IAS 21 requires a foreign currency transaction to be recorded initially at the rate of exchange at the date of the transaction.
At each Balance Sheet date and every subsequent balance sheet date:
The basic feature to differentiate between monetary and Non- Monetary items is to determine "Is there Right/Obligation to deliver - Fixed/Determinable amount of currency units?" If answer is Yes then it is Monetary Item, If No then Non-Monetary item.
Like Fixed Asset-Property Plant and Equipment -No Right /Obligation to Deliver -Non Monetary
Trade payable - Right /Obligation -Yes Currency flow is determinable.
In our Question as contract was entered on 12th April 2018 but no actual delivery was performed so this doesn't give rise to any foreign currency transaction. So there will be no transaction on 12th April as well as on 30th June 2018.
Now When the Machine was delivered on 14th June 2019 this gives rise to a contractual obligation to pay the Newzealand co. Secure Ltd.
So transaction on 14th June 2019
Fixed Asset (Plant) A/c Dr. 653846.15
To, Secure Ltd. (Trade payable) 653846.15
(Transaction recorded initially at the rate of conversion prevailing on that date A$1=NZ$1.3)
so NZ$ 850000 = 850000/1.3 = A$ 653846.15
Now on Closing Date 30th June 2019
Non Monetary Item will be presented at Historical Rate that is rate on 14th June 2019
Monetary item will be reported on the rate prevailing on the closing date and any difference is to be transferred to P&L A/c.
Rate on 30th June A$ 1 = NZ $ 1.25
Liability to report = 850000/1.25 = 680,000
Difference due to foreign currency fluctuation = 26153.85 (Loss)

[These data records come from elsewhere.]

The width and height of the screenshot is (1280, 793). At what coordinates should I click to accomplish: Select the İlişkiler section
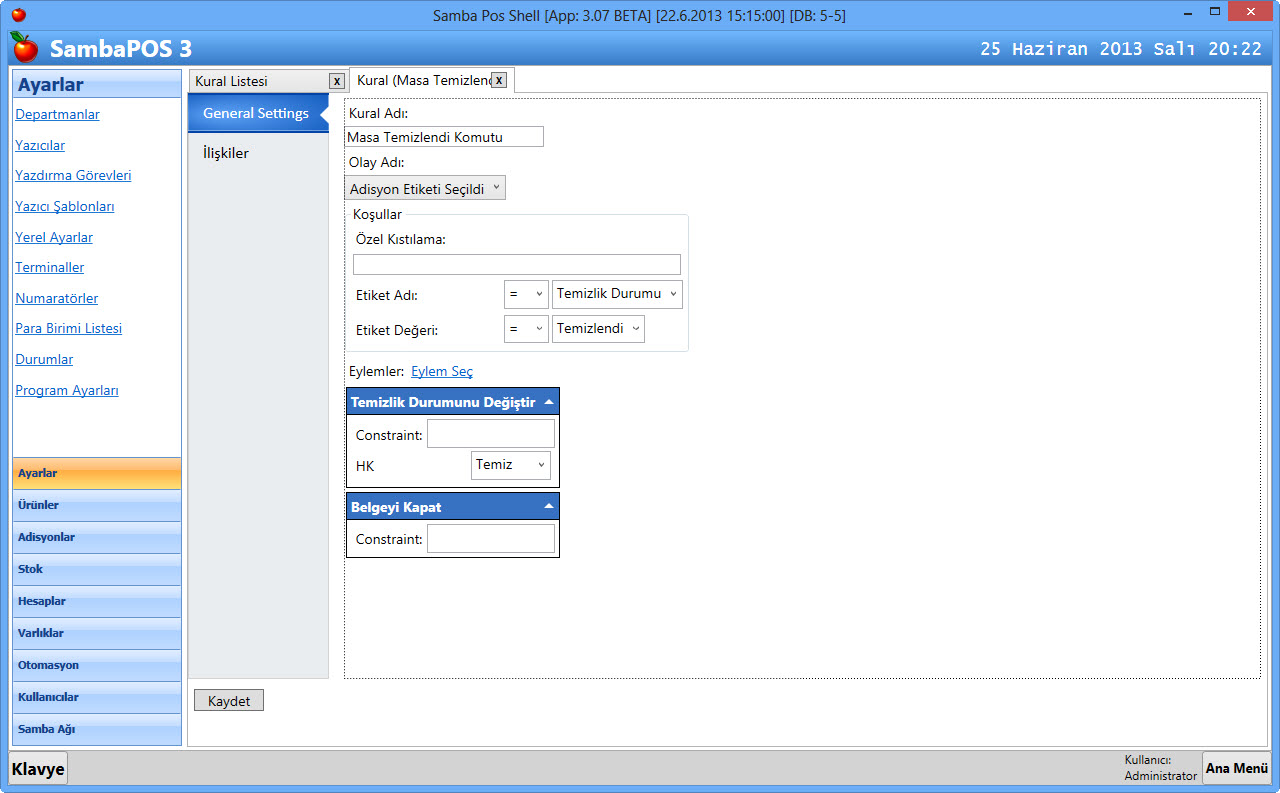(226, 153)
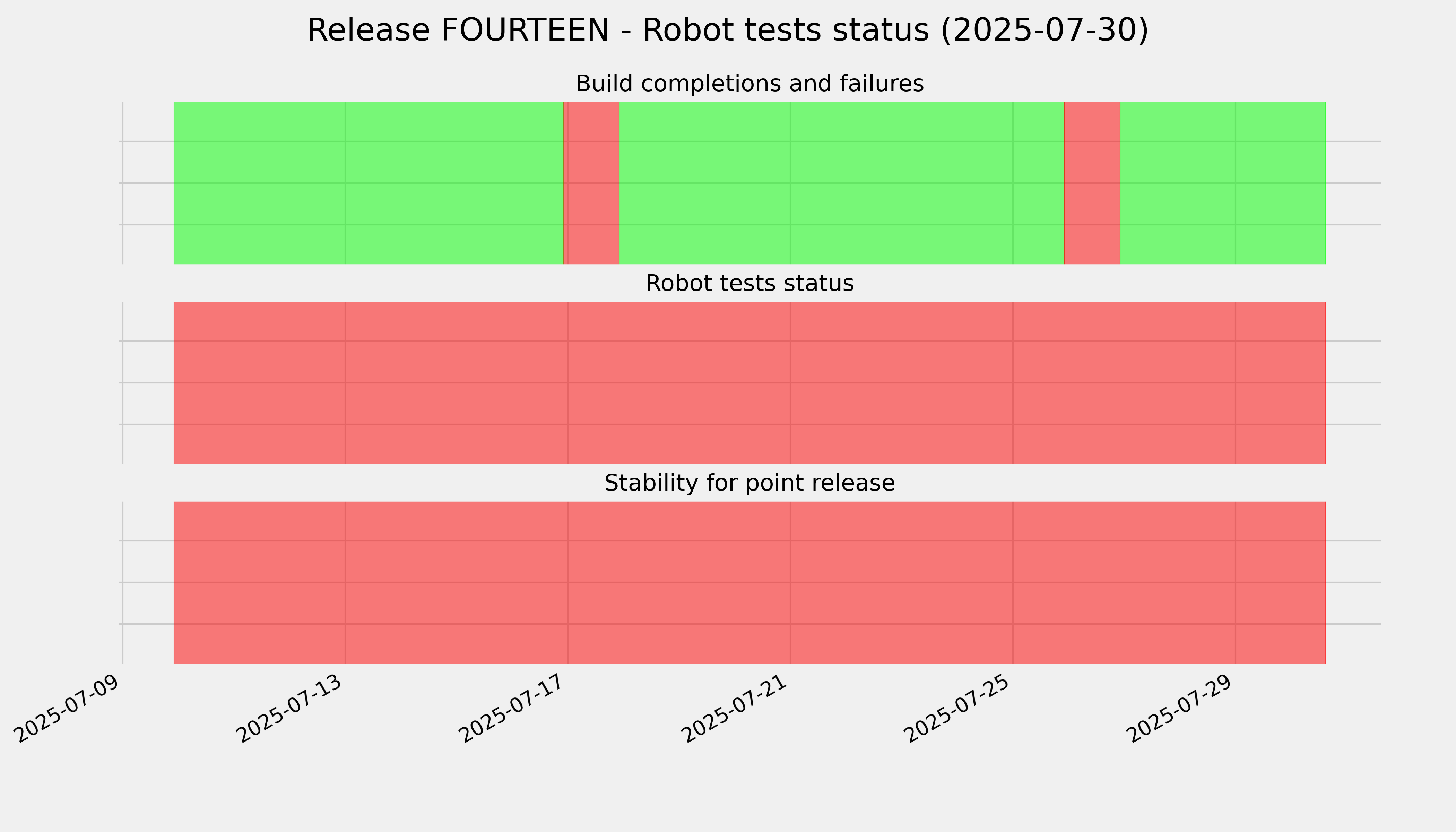Select the leftmost green region of Build chart
This screenshot has height=832, width=1456.
point(369,183)
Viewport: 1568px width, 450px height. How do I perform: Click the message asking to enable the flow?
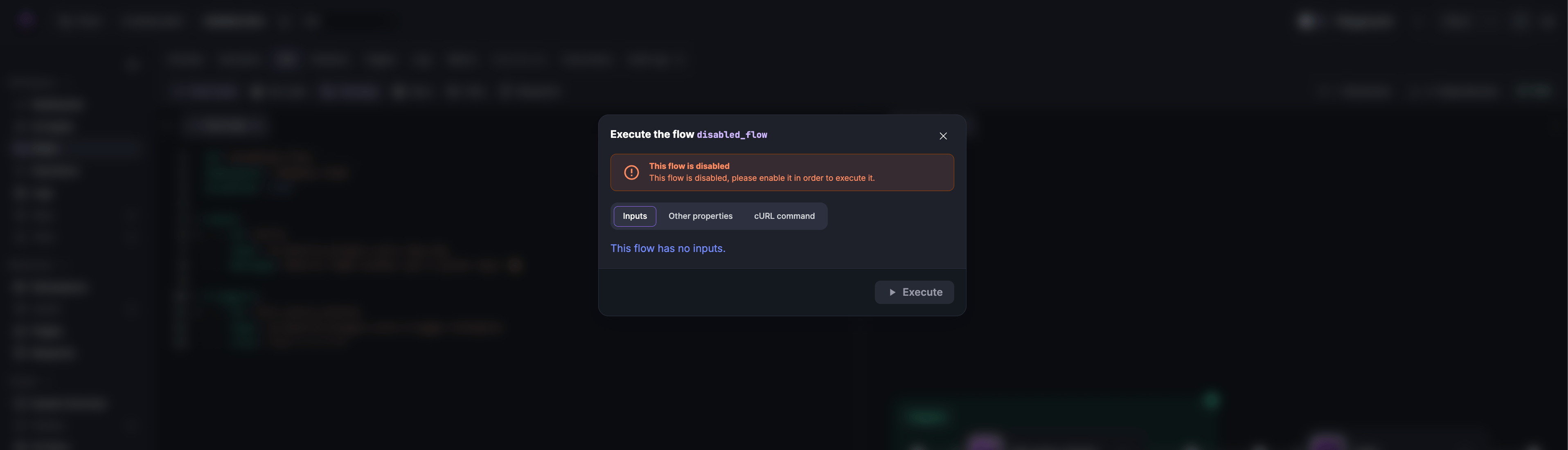point(761,178)
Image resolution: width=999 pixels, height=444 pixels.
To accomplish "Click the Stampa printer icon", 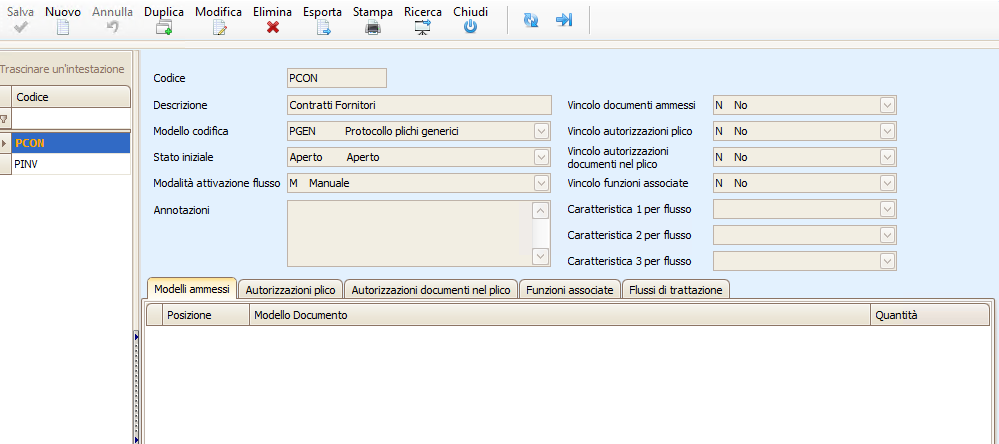I will (x=373, y=28).
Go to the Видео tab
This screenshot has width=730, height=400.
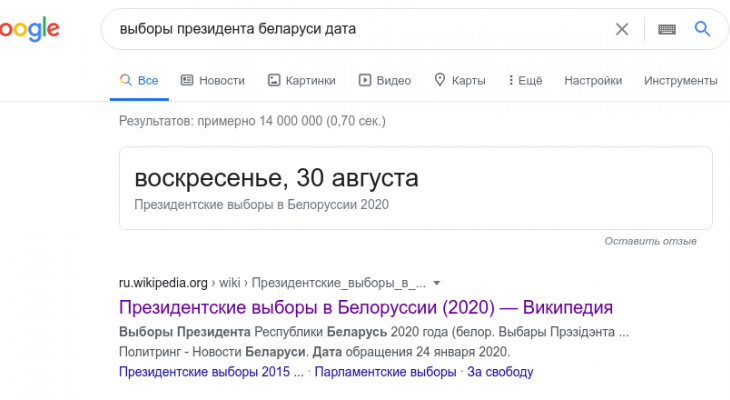pyautogui.click(x=384, y=80)
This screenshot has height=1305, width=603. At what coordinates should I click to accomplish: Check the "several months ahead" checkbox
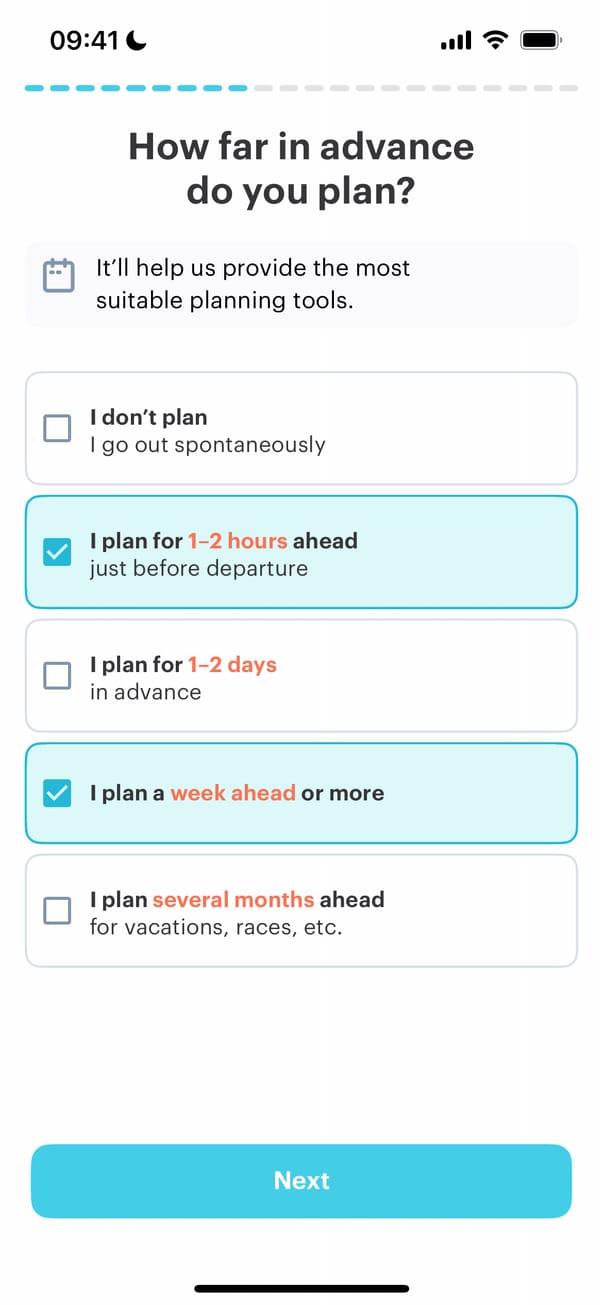(x=58, y=911)
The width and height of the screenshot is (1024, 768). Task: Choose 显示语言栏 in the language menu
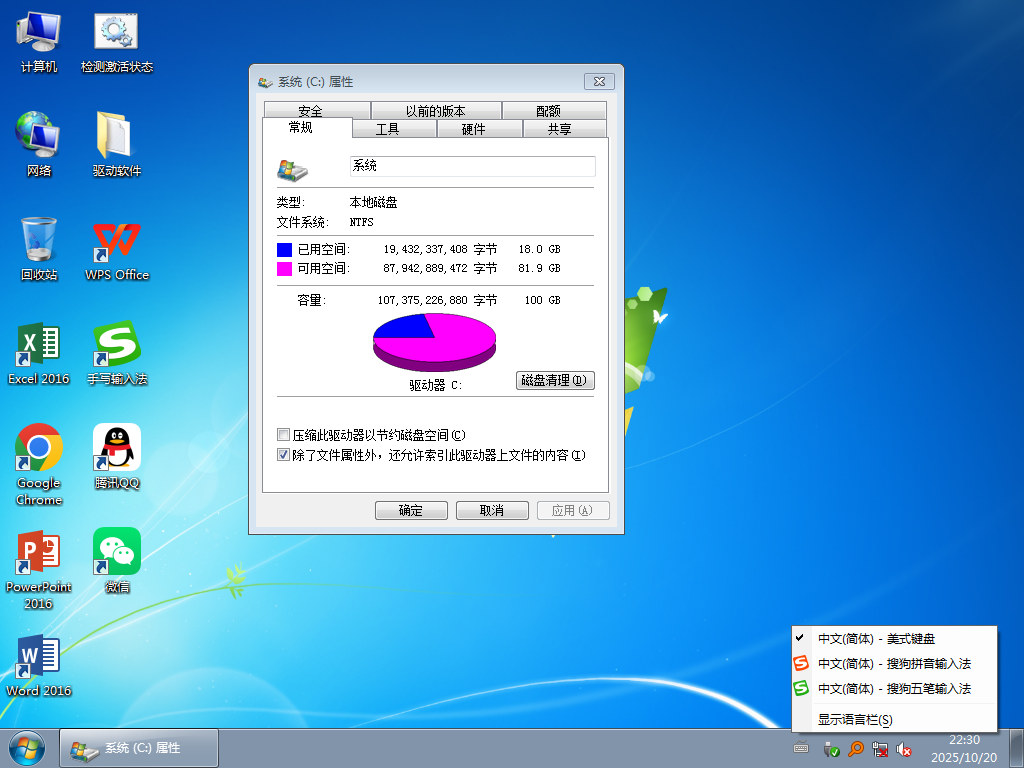pyautogui.click(x=854, y=719)
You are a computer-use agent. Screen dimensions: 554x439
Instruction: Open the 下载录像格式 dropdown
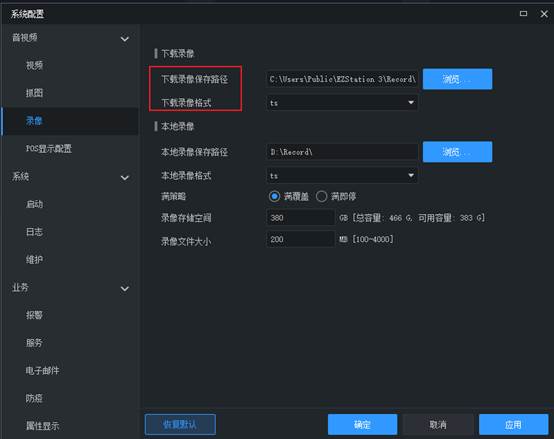click(342, 103)
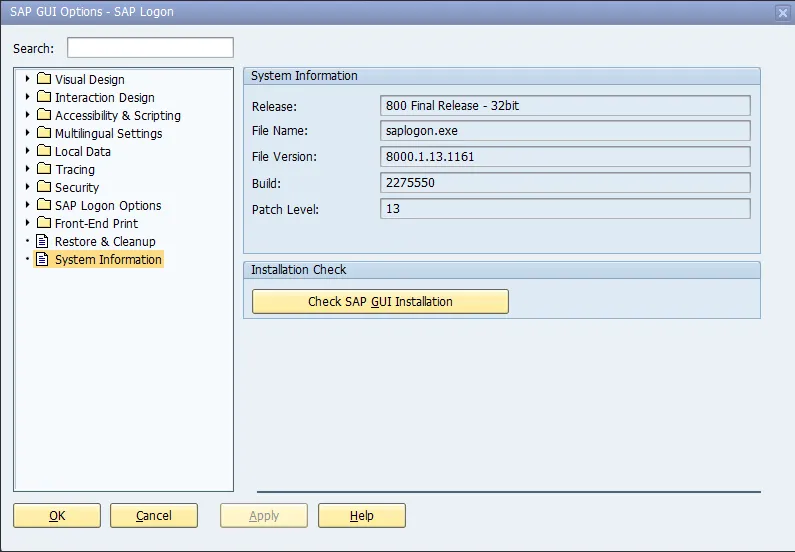Click the Security folder icon
The image size is (795, 552).
coord(43,187)
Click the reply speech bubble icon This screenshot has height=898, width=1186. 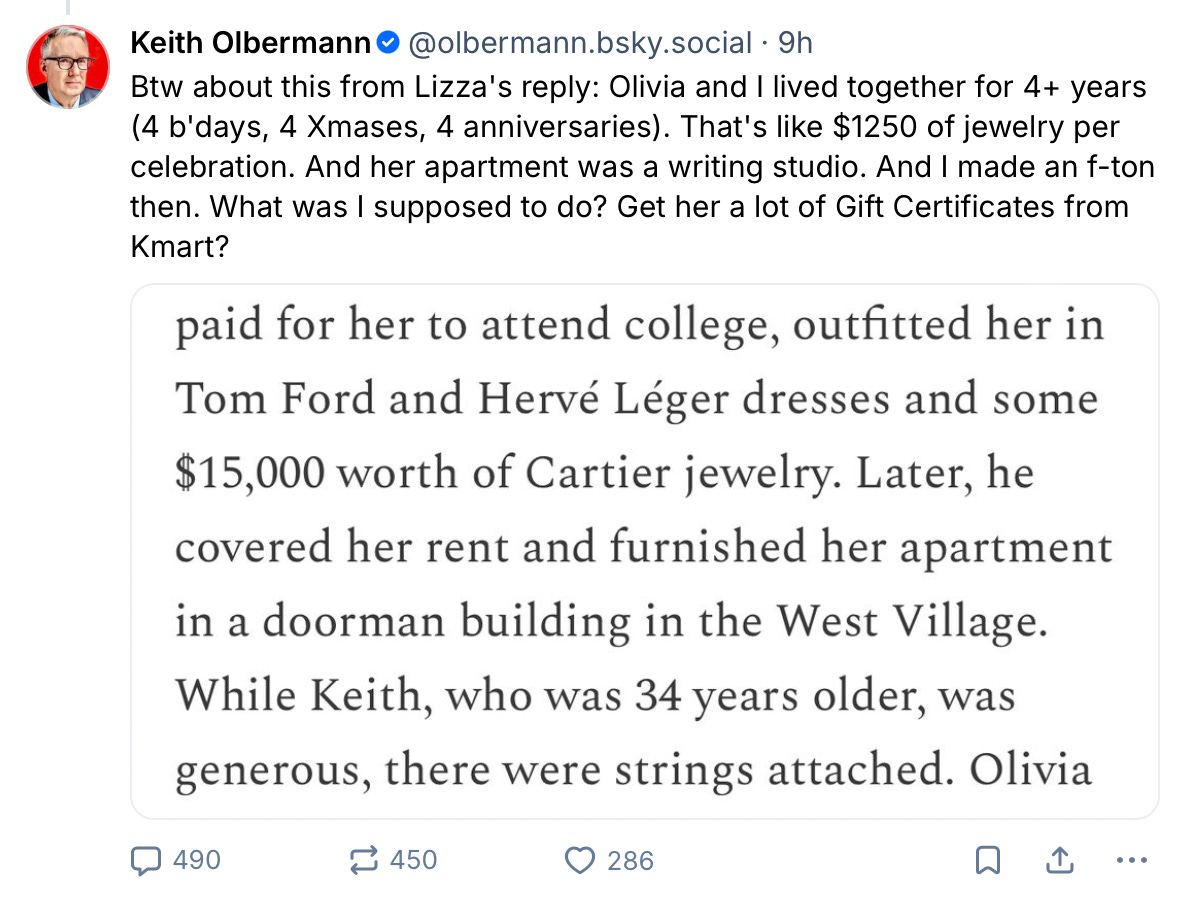tap(148, 859)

Foreign Currency Fluctuation Loss Dr. 26153.85
To, Secure Ltd. (Trade Payable) 26153.85
(Being Liability increased)
Profit And Loss A/c 26153.85
To Foreign Currency Fluctuation Loss 26153.85
(Being loss trf. to P&L a/c)
Show calculation workout to support understanding On 12th April 2018 Pit Bull Ltd enters into a...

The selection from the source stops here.